City Council discusses potential exemptions, deductions for proposed income tax
Potential exemptions and deductions for the proposed income tax were part of the discussion-only meeting of East Lansing City Council Tuesday evening.
The proposed tax, if approved in November, would be 1 percent for East Lansing residents and 0.5 percent for non-resident workers.
Some of the exemptions are set and cannot change, while some can be adjusted, City Attorney Tom Yeadon said.
“It’s uniform, so we don’t get to add new exemptions that we feel would be appropriate or not add,” Yeadon said.
Those who qualify as one or more of the following can be exempted: 65 years and older, blind, deaf, paraplegic, quadriplegic, hemiplegic or totally and permanently disabled person.

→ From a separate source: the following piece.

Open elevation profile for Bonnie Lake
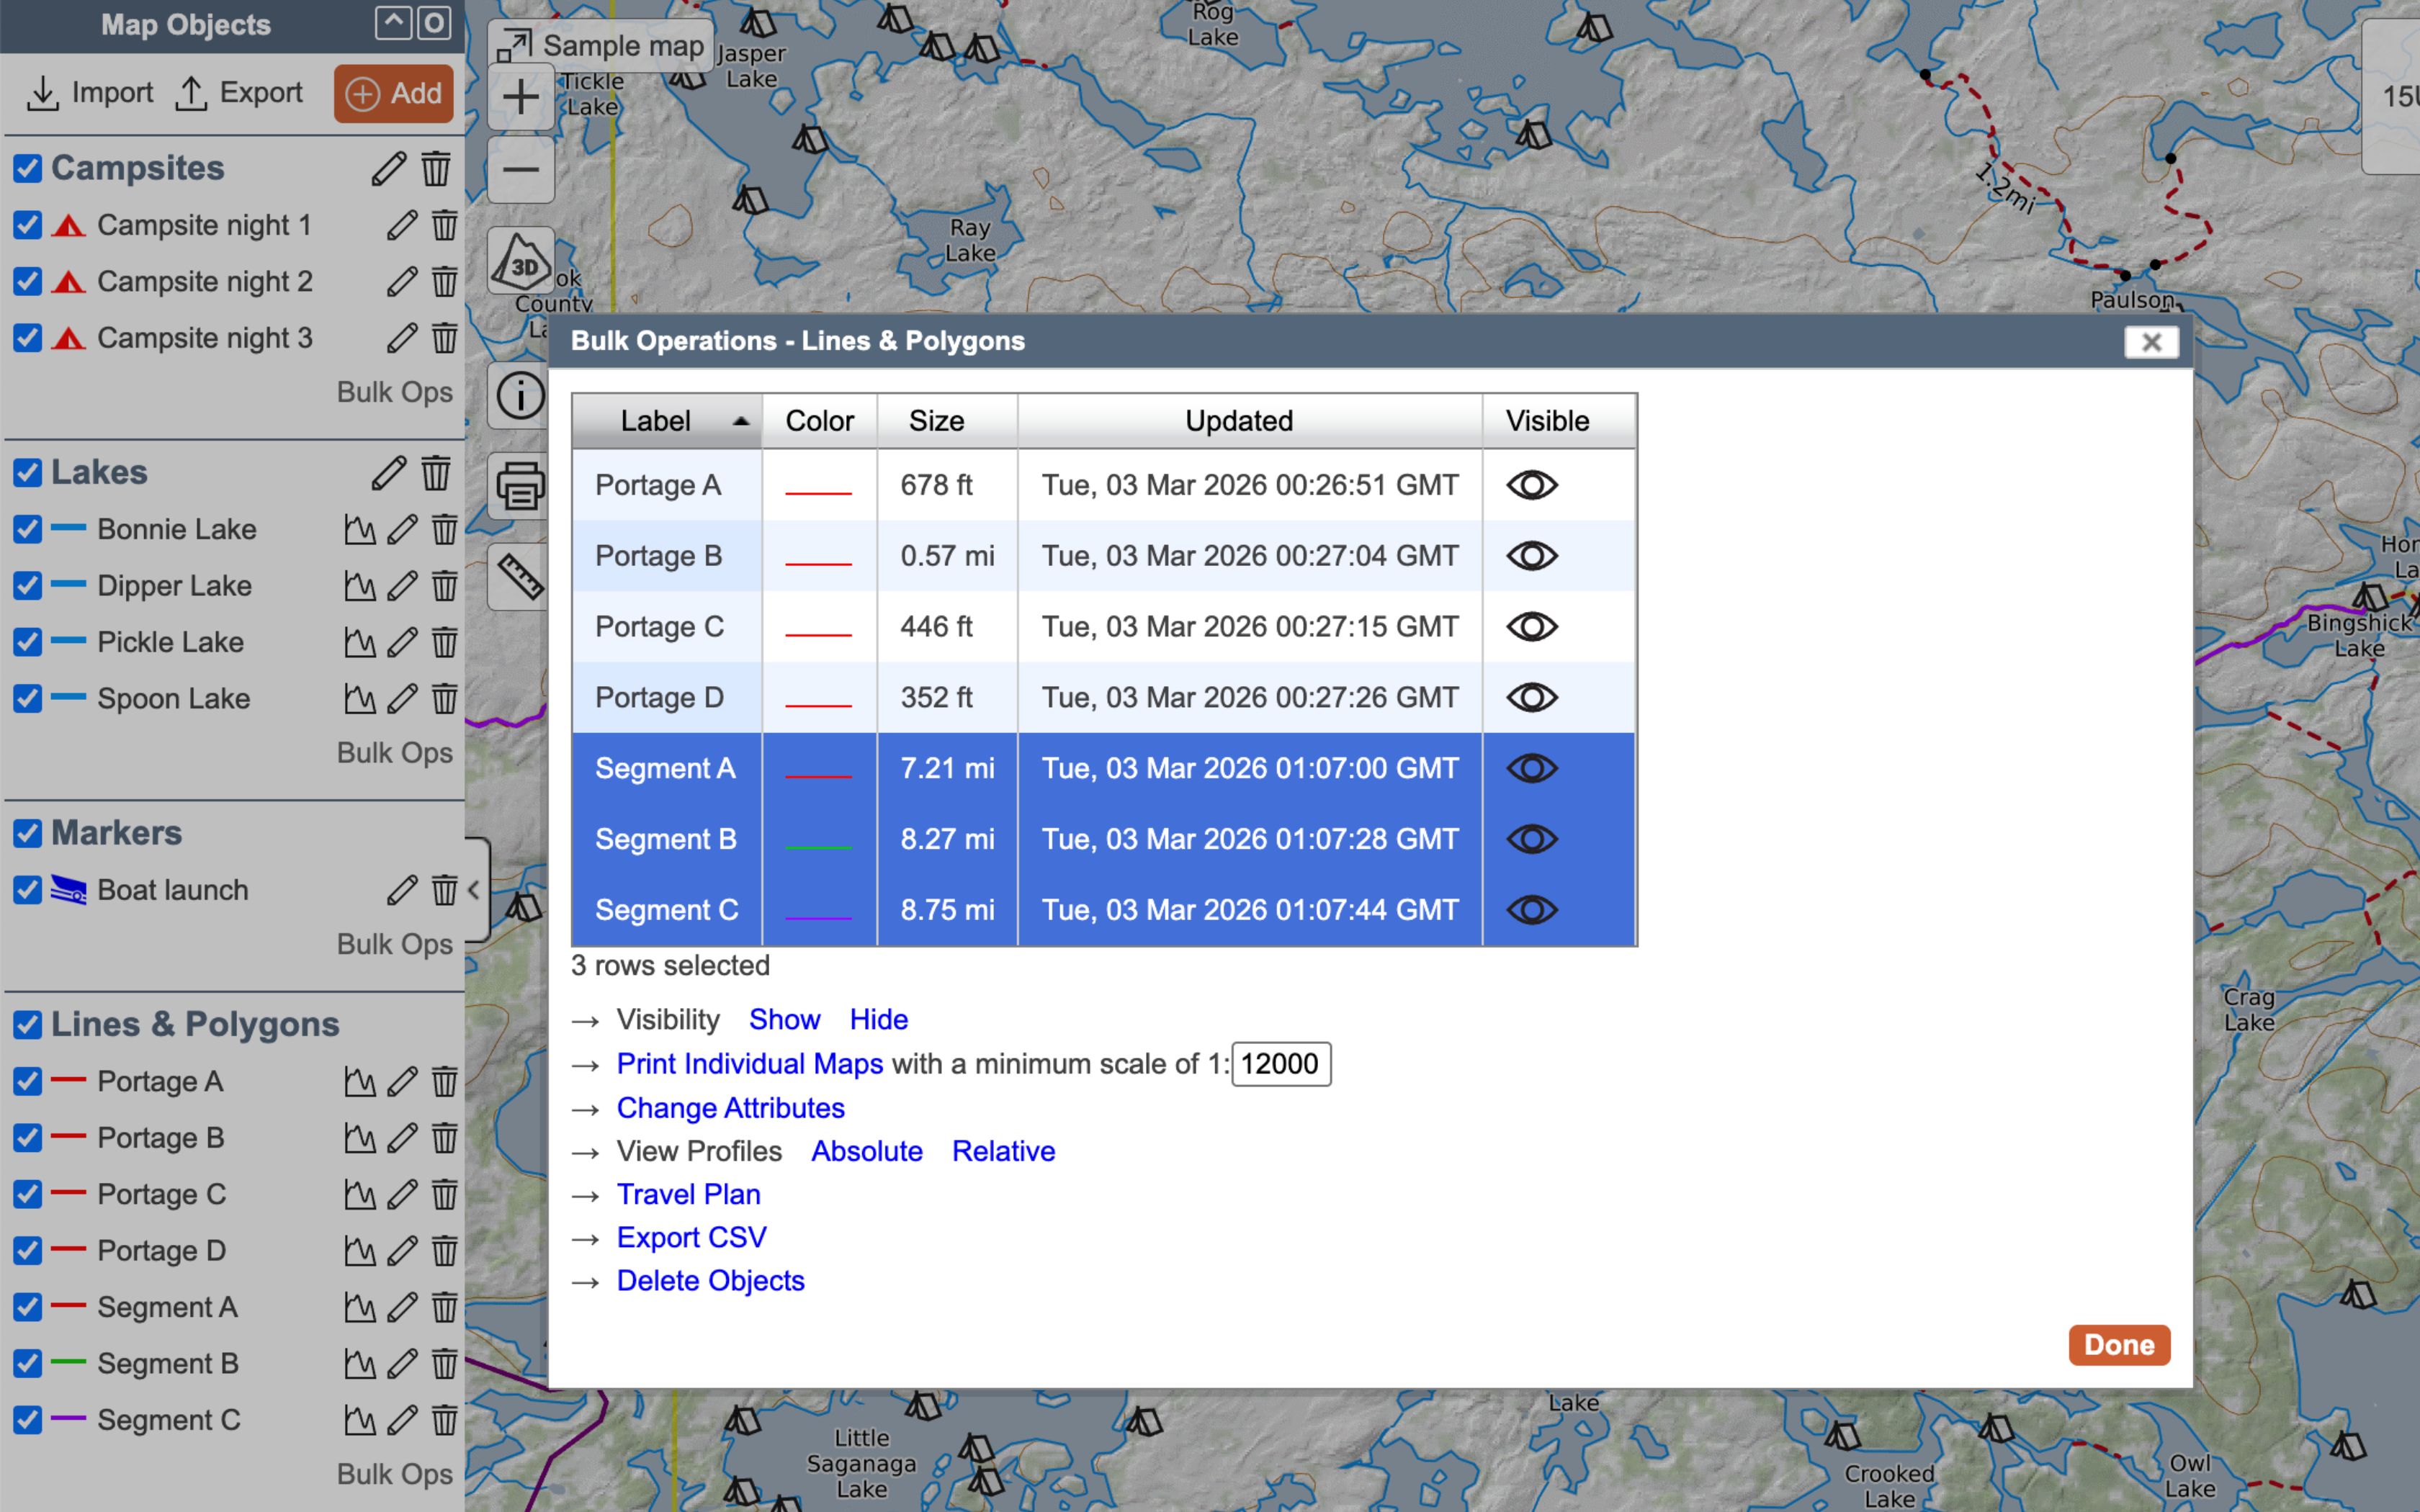This screenshot has height=1512, width=2420. [359, 529]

The council can decide to provide an exemption for those with low income levels, and they can decide what qualifies as low-income.

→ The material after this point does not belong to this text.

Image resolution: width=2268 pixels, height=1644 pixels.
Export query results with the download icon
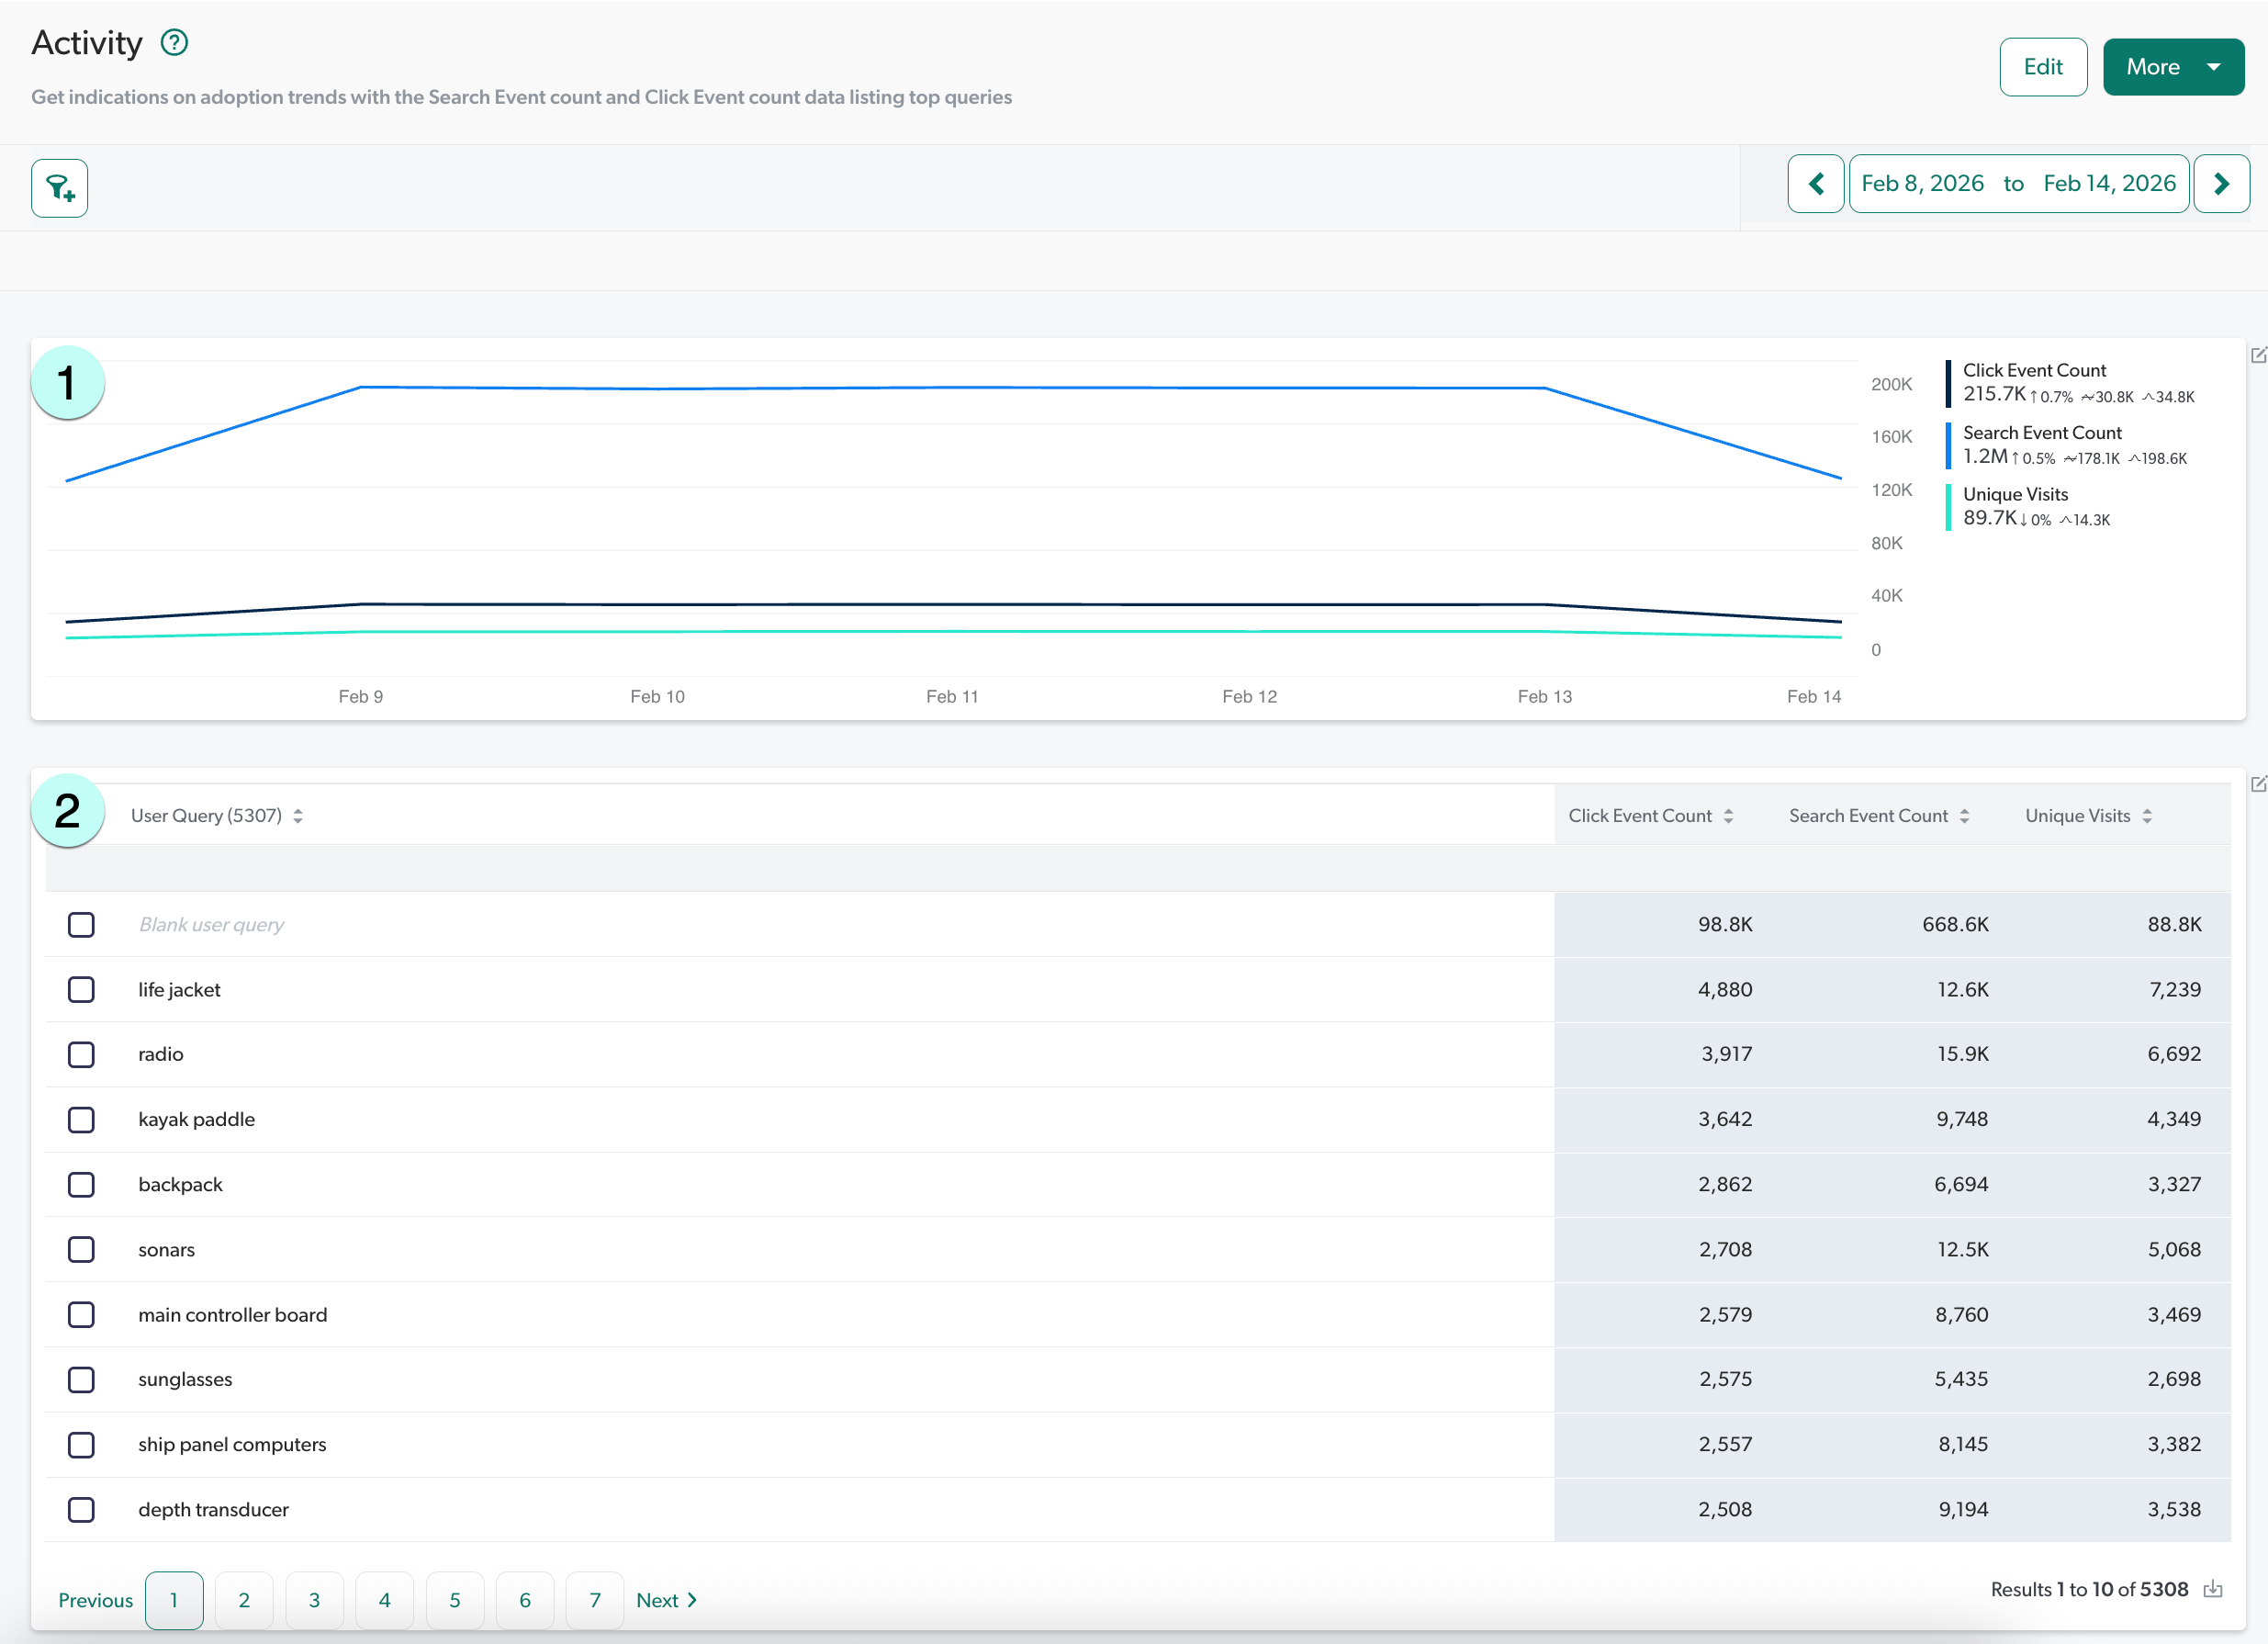tap(2214, 1590)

The final possible exemption is a personal and dependency exemption where a set amount of money can be exempted from the tax. Spouses and dependents can also be exempted.
The minimum exemption is $600 and the city can choose to raise that amount.

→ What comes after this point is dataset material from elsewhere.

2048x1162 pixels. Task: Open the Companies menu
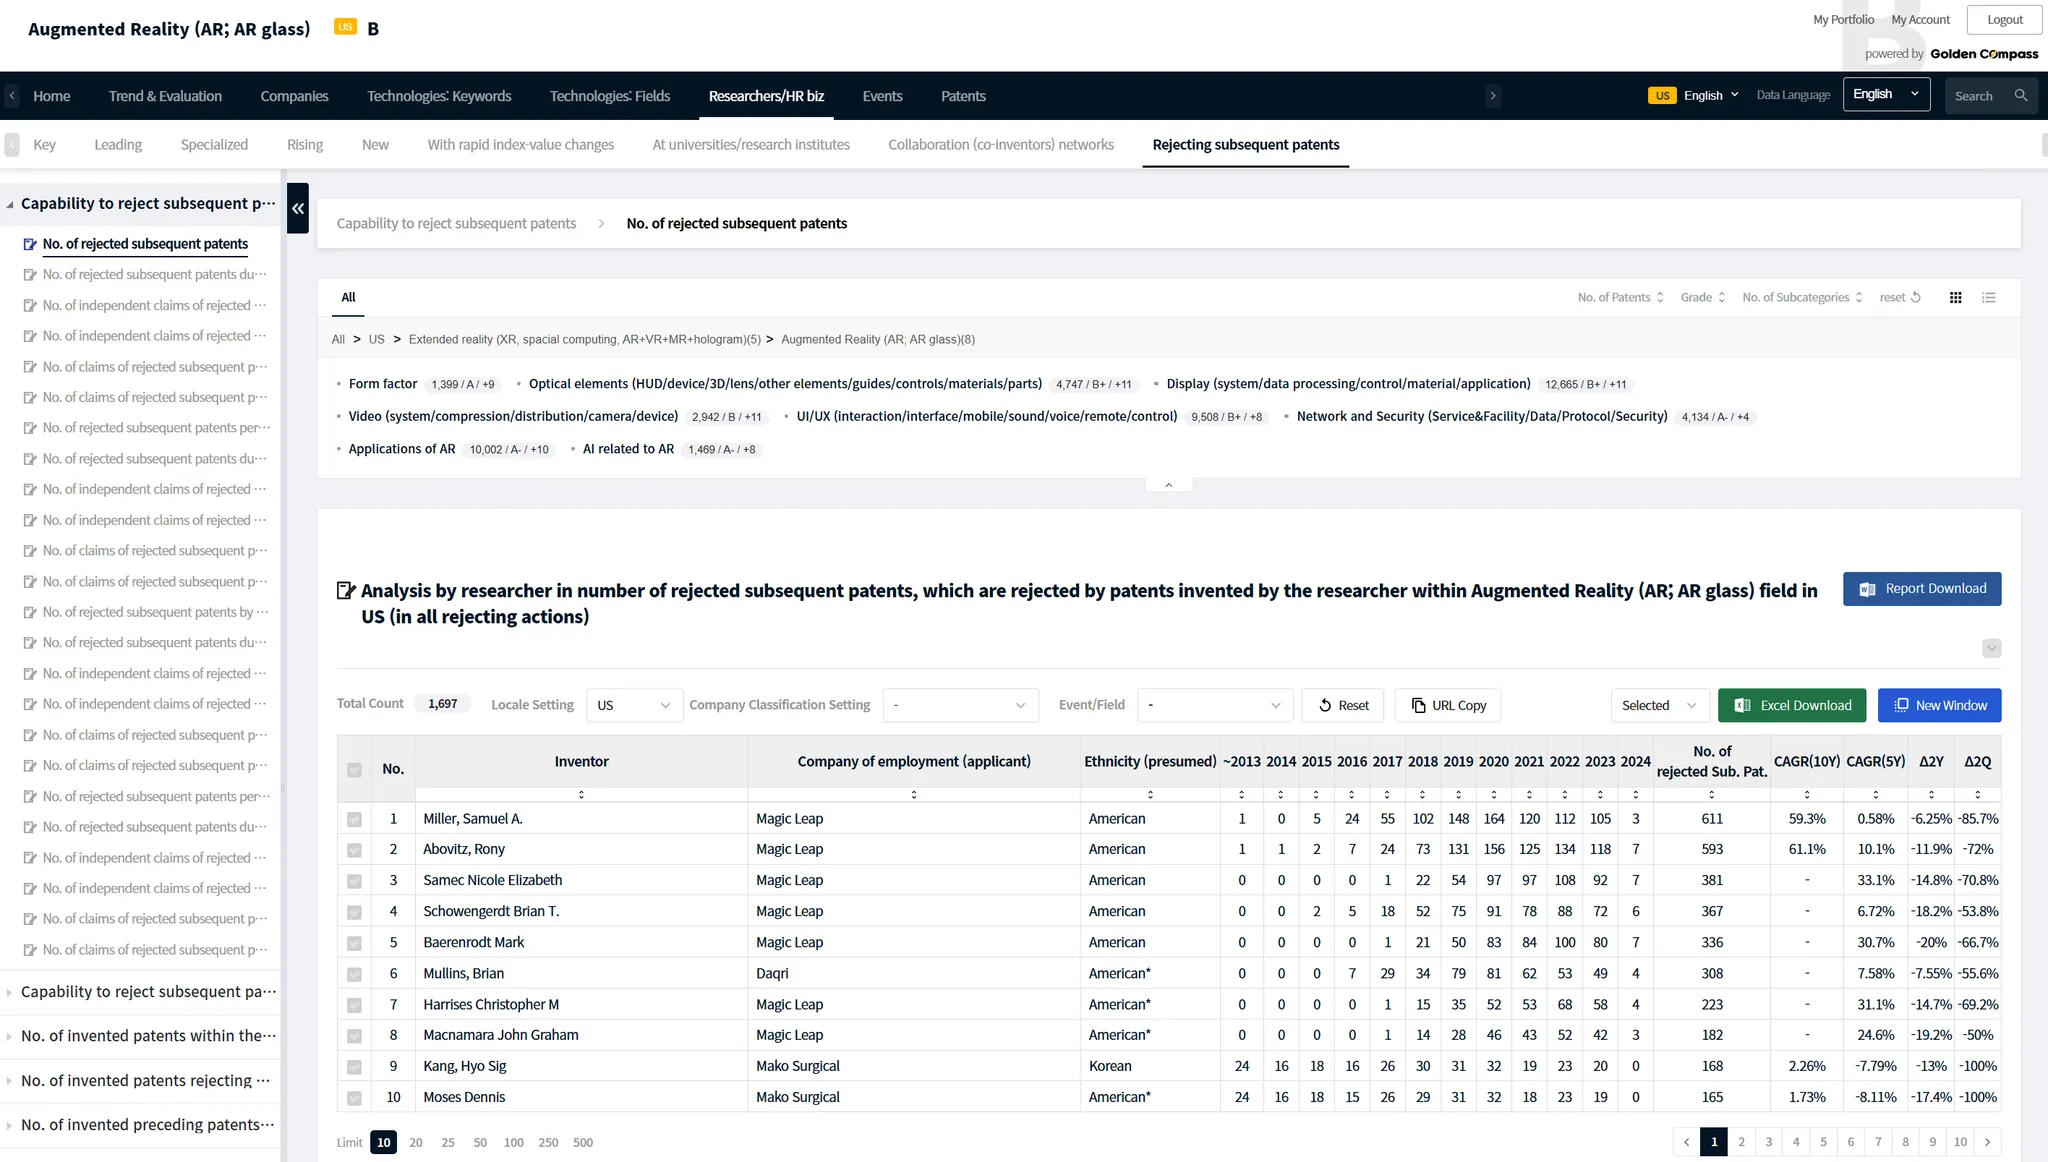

An overall $4,000 exemption was discussed, as it is the amount the average MSU student makes in a year, Councilmember Ruth Beier said.
City Council candidate Aaron Stephens spoke during the public comment time, asking the council to consider a higher exemption to help students.
More research will be done into possible exemptions, but all the deductions are set in the ordinance and cannot be changed, Yeadon said.
The discussion comes after an agreement could not be reached between the city and MSU to keep the income tax off the Nov. 7 ballot.